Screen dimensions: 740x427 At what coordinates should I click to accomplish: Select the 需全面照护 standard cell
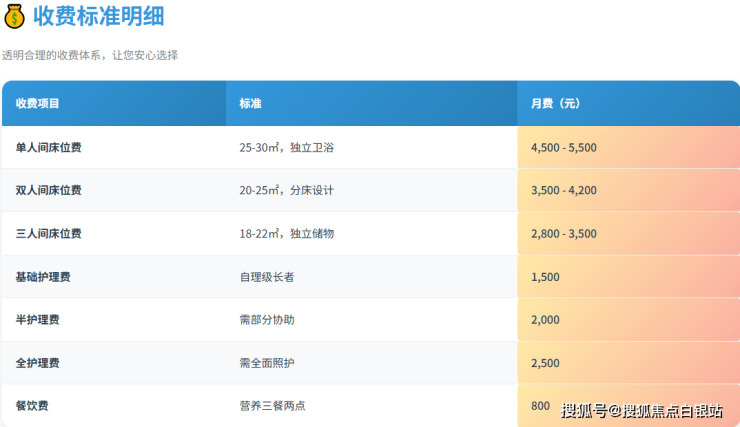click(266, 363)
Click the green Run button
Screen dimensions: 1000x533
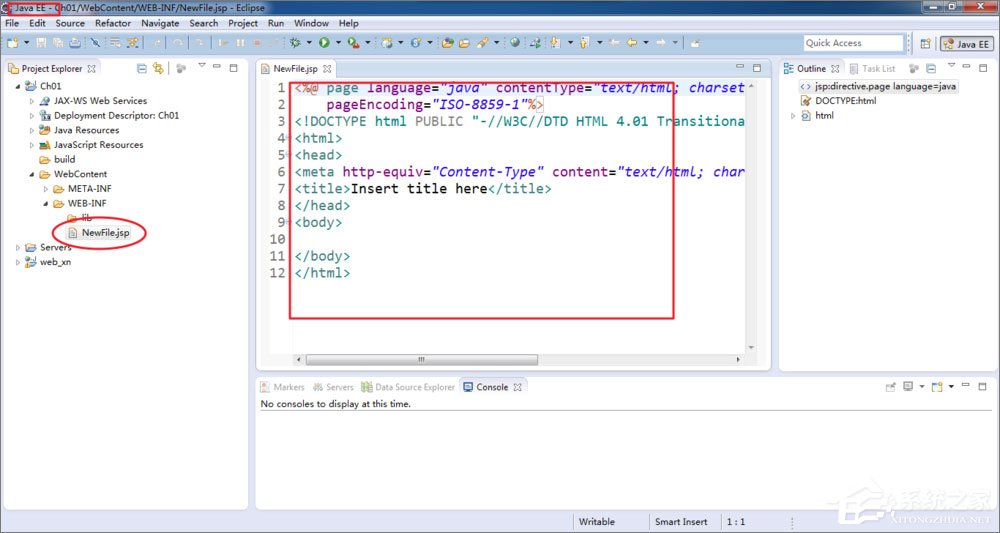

^^^^

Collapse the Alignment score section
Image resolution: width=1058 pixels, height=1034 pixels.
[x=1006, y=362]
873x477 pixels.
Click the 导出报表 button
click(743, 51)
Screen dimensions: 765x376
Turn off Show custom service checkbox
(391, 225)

^^^^

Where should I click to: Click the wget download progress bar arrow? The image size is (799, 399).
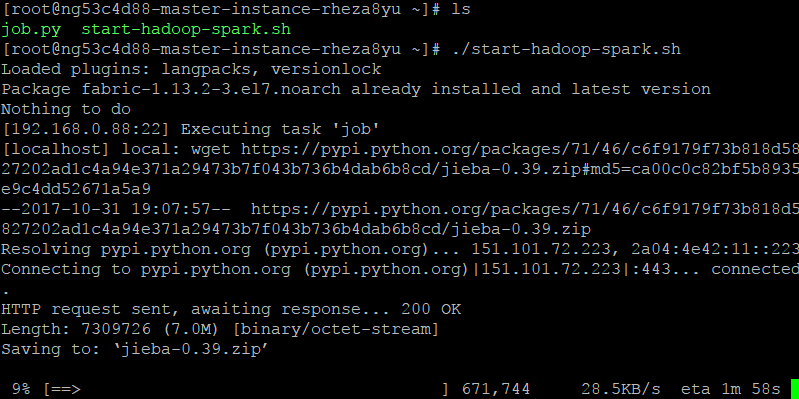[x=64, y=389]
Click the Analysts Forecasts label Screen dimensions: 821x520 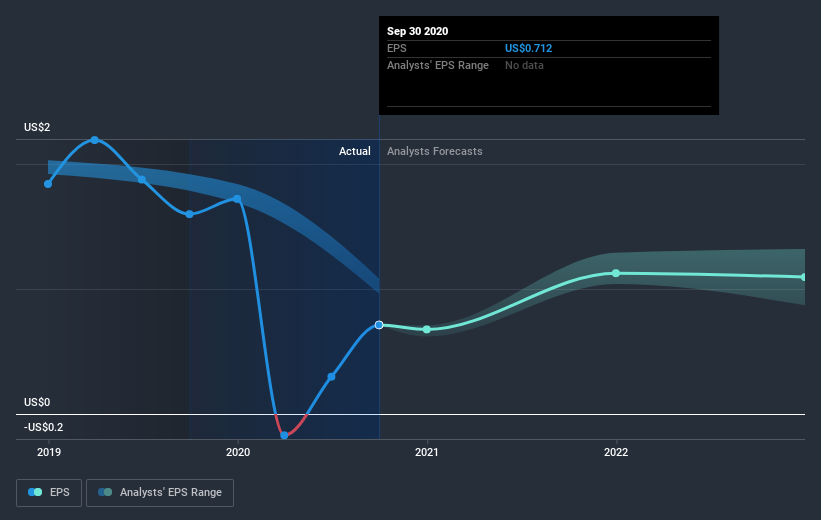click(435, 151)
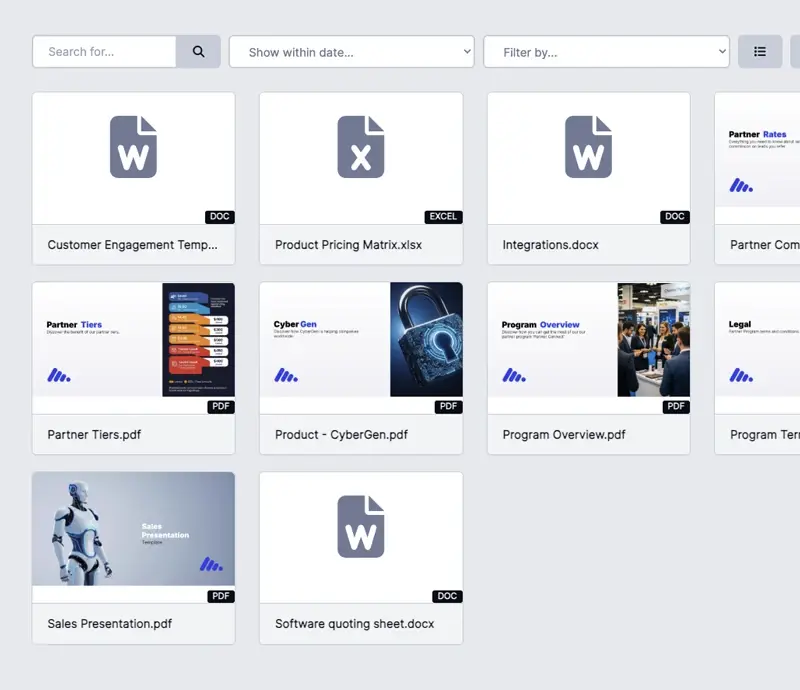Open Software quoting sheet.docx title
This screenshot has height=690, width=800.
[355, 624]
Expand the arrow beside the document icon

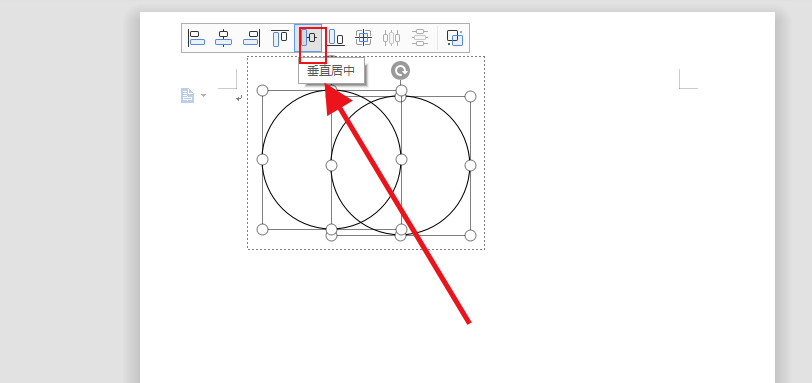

^^^^

Task item:
Extract, without any images, the part of the material above that opens with the line containing "Screen dimensions: 740x427" and closes with the line containing "Screen dimensions: 1000x533", both lines included.

Response for this exercise:
Screen dimensions: 740x427 At what coordinates should I click to accomplish: Select the 需全面照护 standard cell
click(266, 363)
Click the green Run button
Screen dimensions: 1000x533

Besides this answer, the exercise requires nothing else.